From The TimesOctober 15, 2008
Gordon Brown's raid on Iceland was cowardice, not courage
The use of anti-terrorism law against a friendly country was appalling
Daniel Hannan
Shall I tell you the worst thing about this wretched business? Worse than the return of socialism, worse than the indenturing of our children? It's the way we've treated Iceland, until last week perhaps the most Anglophile country in Europe.
To seize the assets of a friendly state was bad enough; to use anti-terrorist legislation was unforgivable. When the Crime and Security Act was passed in 2001, we were repeatedly told that it would be used only in cases of imminent danger: “If you've nothing to hide, you've nothing to fear.”
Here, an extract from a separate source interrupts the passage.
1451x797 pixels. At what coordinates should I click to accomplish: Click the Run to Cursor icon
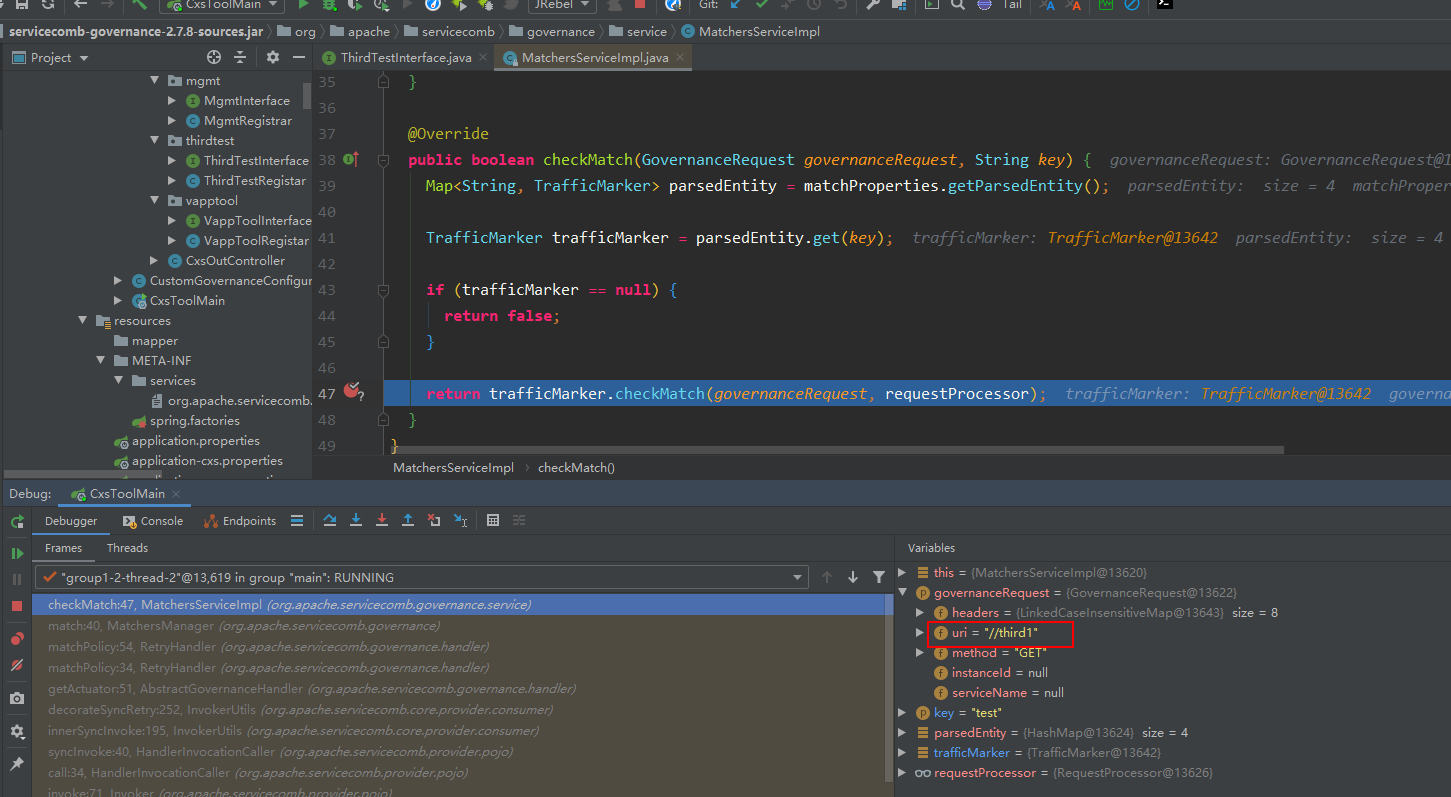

Nothing to fear, eh? Since then it has been invoked to eject a heckler from the Labour conference, to detain a woman walking on a cycle path and to prevent recitation of the names of fallen servicemen at the Cenotaph. Now this.
Gordon Brown claims that the expropriation was necessary because Iceland planned to default on British Icesave accounts. How he got this impression is a mystery. Iceland's finance minister made clear in meetings with the British authorities that depositors would be paid. The Prime Minister, Geir Haarde, said in public: “We will immediately review the matter together to find a mutually satisfactory solution. We are determined to make sure that the current financial crisis does not overshadow the important and longstanding friendship that we have with the UK.”
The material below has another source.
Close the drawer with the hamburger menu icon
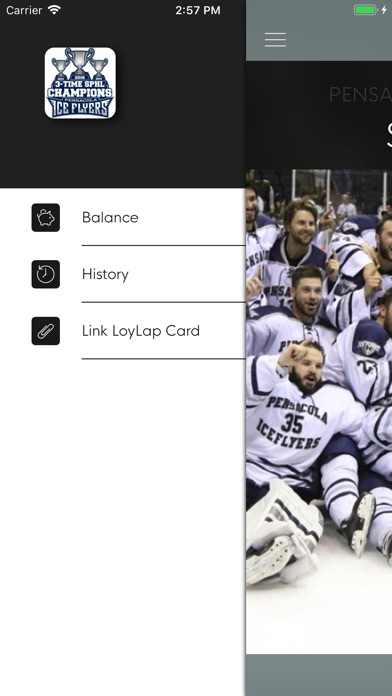The width and height of the screenshot is (392, 696). [x=275, y=40]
Brown's response? To seize the UK assets, not of the bank that ran Icesave, but of a wholly unrelated bank, Kaupthing, thereby collapsing it. Icelanders, who had been expecting to negotiate a guarantee to British depositors - eventually agreed on Monday - were stunned. They couldn't bring themselves to believe that the leader of a country they admired would destroy their last solvent bank simply to give himself what Labour MPs have since called “his Falklands moment”. Except that Britain wasn't the aggressor in the Falklands. To pick on a country with half the population of Wiltshire was cowardice, not courage.
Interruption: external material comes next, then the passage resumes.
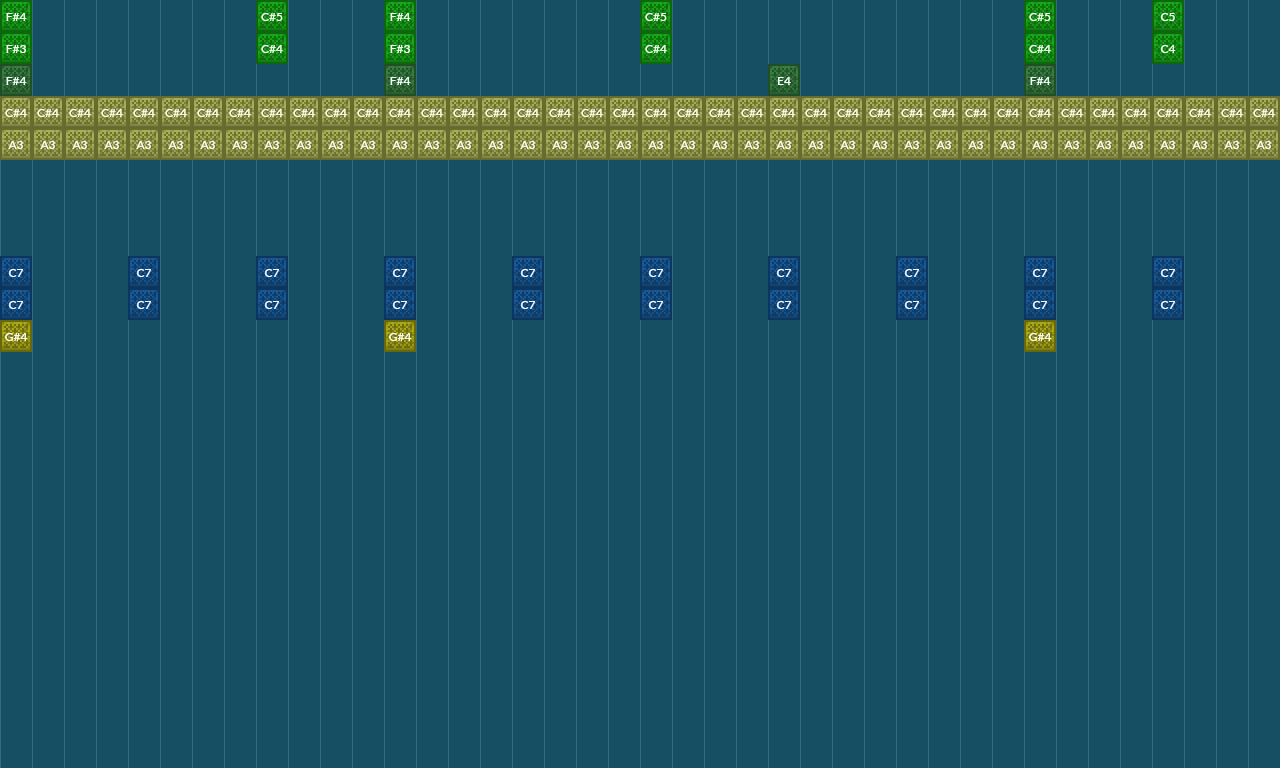Click the dark F#4 note below the second F#3
The height and width of the screenshot is (768, 1280).
(400, 80)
For courage, ponder this message on my blog from an Icelandic fisherman who had saved up to attend university in Denmark. Suddenly, his savings are gone, his currency worthless. “We have lost our money, we may lose our economic freedom, but we will not lose our honour. Iceland will meet its obligations to the British people, no matter what. I will quit school and abandon my dreams, go back to my boat and work till my fingers bleed to play my part in paying off our debt.” Read those words, Prime Minister, and hang your head in shame.